COVID-19 presents more potential for damaged relations because mortality rates are highest for seniors. For Native Americans, the “elders” are reservoirs of history, language, and traditions for Native communities. Poorly thought-out health policies not only add to the potential health risk to their elderly but put the community’s very culture and way of life at risk.
“We’ve lost over 1,000 of our dear elders,” Myron Lizer, vice president of the Navajo Nation told Health Care News. “We don’t want to go through this again.”
Lizer said the only drugs IHS is using for COVID-19 are remdesivir and the monoclonal antibody bamlanivimab—treatments that must be administered in a hospital setting. As for existing drugs for either preventing infection or slowing down virus replication before someone is sick and needs to go to the hospital, Lizer says there has been less openness.
“We have tried to facilitate discussion of HCQ and ivermectin and we’re still working on it,” Lizer said. “A multi-collaboration between us and the powers that be has to happen. We have to work around the politics and the bureaucracy.”

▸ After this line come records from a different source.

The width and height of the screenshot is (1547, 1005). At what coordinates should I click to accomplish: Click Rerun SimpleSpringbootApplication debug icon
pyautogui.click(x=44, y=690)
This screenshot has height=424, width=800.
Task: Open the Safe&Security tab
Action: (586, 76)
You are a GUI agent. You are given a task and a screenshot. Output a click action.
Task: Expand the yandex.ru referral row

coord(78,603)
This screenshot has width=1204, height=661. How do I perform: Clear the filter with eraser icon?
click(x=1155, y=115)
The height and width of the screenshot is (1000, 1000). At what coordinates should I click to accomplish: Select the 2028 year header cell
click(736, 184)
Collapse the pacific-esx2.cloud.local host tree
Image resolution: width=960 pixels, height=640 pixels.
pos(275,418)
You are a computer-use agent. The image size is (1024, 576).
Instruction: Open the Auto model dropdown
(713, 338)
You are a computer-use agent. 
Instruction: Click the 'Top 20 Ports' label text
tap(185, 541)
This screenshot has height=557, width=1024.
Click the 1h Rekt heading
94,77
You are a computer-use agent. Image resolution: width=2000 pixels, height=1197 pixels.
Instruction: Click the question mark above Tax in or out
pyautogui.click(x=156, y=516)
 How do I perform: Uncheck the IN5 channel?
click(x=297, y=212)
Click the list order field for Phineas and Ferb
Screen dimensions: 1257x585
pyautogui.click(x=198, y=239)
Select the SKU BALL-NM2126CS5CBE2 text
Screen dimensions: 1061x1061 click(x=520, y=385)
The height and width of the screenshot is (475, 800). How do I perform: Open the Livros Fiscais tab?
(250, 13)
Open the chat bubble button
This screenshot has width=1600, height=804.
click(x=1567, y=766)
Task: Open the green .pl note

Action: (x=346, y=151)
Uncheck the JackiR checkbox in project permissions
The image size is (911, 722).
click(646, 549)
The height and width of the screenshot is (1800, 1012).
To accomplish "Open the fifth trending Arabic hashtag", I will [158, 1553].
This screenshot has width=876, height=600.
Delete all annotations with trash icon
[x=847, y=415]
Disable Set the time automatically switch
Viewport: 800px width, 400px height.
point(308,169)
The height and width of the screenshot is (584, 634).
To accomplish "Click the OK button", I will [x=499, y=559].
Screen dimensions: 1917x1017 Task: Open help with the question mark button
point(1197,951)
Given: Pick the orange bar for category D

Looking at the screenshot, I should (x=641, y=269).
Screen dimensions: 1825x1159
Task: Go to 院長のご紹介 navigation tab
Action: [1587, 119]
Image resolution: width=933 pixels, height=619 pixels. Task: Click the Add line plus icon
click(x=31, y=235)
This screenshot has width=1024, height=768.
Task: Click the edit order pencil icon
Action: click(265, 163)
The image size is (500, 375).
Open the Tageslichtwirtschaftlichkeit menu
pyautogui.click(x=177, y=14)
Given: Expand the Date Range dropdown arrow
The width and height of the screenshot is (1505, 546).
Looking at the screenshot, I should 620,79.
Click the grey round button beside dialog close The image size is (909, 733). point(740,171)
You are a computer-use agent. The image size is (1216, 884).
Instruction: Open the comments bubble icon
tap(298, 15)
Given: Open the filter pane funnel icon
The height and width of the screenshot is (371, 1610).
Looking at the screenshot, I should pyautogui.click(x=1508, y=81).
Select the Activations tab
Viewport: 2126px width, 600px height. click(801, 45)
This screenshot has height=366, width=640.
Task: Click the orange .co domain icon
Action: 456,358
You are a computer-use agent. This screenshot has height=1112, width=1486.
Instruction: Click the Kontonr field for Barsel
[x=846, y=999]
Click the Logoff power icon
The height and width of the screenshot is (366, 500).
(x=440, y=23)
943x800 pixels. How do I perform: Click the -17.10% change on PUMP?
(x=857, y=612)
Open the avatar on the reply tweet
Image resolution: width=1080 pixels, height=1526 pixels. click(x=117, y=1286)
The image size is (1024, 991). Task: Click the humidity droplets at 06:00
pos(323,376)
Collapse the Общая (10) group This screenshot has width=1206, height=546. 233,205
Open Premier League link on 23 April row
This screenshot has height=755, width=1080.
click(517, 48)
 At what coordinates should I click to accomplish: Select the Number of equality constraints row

Vliet says it is a mistake to not use all approaches to manage the pandemic in the Native American population, especially early treatment with existing drugs that have a history of safety.
“Forcing [Native Americans] to have mass vaccination with a novel vaccine with new technology we’ve never used before, and that is not well delineated on safety and effectiveness, is another magnitude of risk to this already high-risk population,” Vliet said. “Some may say genocide is too strong a word. But when you look at the entire picture of what is being done to the Native Americans through IHS policy decisions, it certainly raises that specter.”